_Exercise brief_
List every biomarker that the abstract on traumatic brain injury biomarkers reports as measured with the Quanterix Simoa 4-Plex assay. Give each full name and any abbreviation.

Publications & Posters

Performance Evaluation Of A Multiplex Assay For Simultaneous Detection Of Four Clinically Relevant TBI Biomarkers

JOURNAL OF NEUROTRAUMA

Frederick Korley, John Yue, David Wilson, Kevin Hrusovsky, Ramon Diaz-Arrasta, Adam Ferguson, Esther Lim Yuh, Pratik Mukherjee, Kevin Wang, Alex Valadka, Ava Puccio, David Okonkwo, Geoffrey Manley 

Journal of Neutotrauma

DOI: 10.1089/neu.2017.5623

Traumatic brain injury (TBI) results in heterogeneous pathology affecting multiple cells and tissue types in the brain. It is likely that assessment of such complexity will require simultaneous measurement of multiple molecular biomarkers in a single sample of biological fluid. We measured glial fibrillary acidic protein (GFAP), ubiquitin c-terminal hydrolase L1 (UCH-L1), neurofilament light chain (NF-L) and total tau in plasma samples obtained from 107 subjects enrolled in the Transforming Research and Clinical Knowledge in Traumatic Brain Injury Pilot (TRACK-TBI Pilot) Study using the Quanterix Simoa 4-Plex assay. We also measured NF-L using the Simoa singleplex assay. We computed the correlation between the different biomarkers and calculated the discriminative value of each biomarker for distinguishing between subjects with abnormal versus normal head CTs. We found a strong correlation between NF-L values derived from the multiplex and singleplex assays (correlation coefficient = 0.997). Among biomarker values derived from the multiplex assay, the strongest correlation was between the axonal and neuronal markers, NF-L and UCH-L1 (coefficient=0.71). The weakest correlation was between the glial marker GFAP and the axonal marker tau (coefficient=0.06). The AUCs for distinguishing between subjects with/without abnormal head CT for multiplex GFAP, UCH-L1, NF-L and total tau were: 0.88 (95% confidence interval (CI) [0.81-0.95]), 0.86 [0.79-0.93], 0.84 [0.77-0.92], and 0.77 [0.67-0.86] respectively. We conclude that the multiplex assay provides simultaneous quantification of GFAP, UCH-L1, NF-L and tau, and may be clinically useful in the diagnosis of TBI as well as identifying different types of cellular injury.

_Data section_
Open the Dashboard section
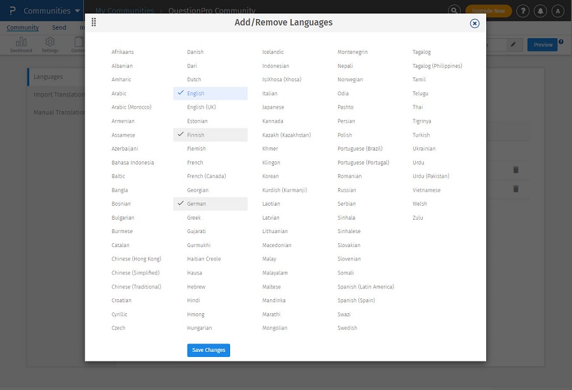 coord(21,44)
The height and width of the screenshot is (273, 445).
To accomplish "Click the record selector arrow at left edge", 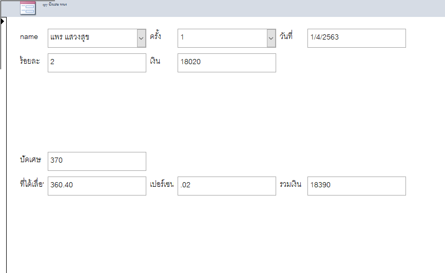I will pyautogui.click(x=3, y=21).
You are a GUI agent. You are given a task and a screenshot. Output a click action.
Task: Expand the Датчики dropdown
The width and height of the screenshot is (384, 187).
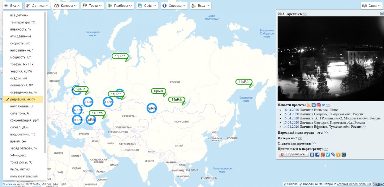click(37, 6)
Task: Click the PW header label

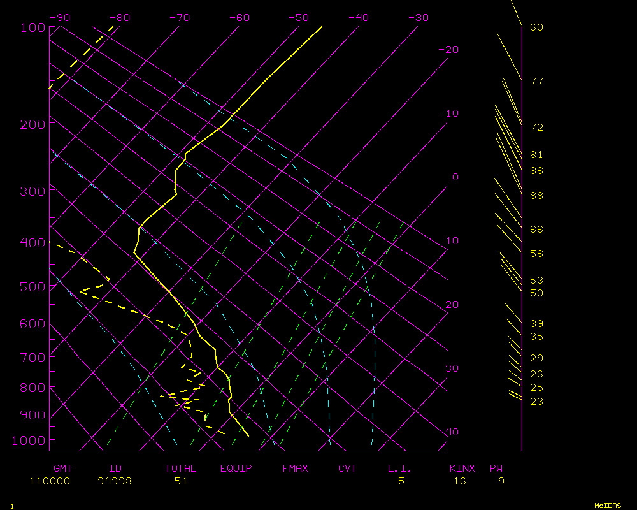Action: coord(496,469)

_Task solution_
- glial fibrillary acidic protein (GFAP)
- ubiquitin c-terminal hydrolase L1 (UCH-L1)
- neurofilament light chain (NF-L)
- total tau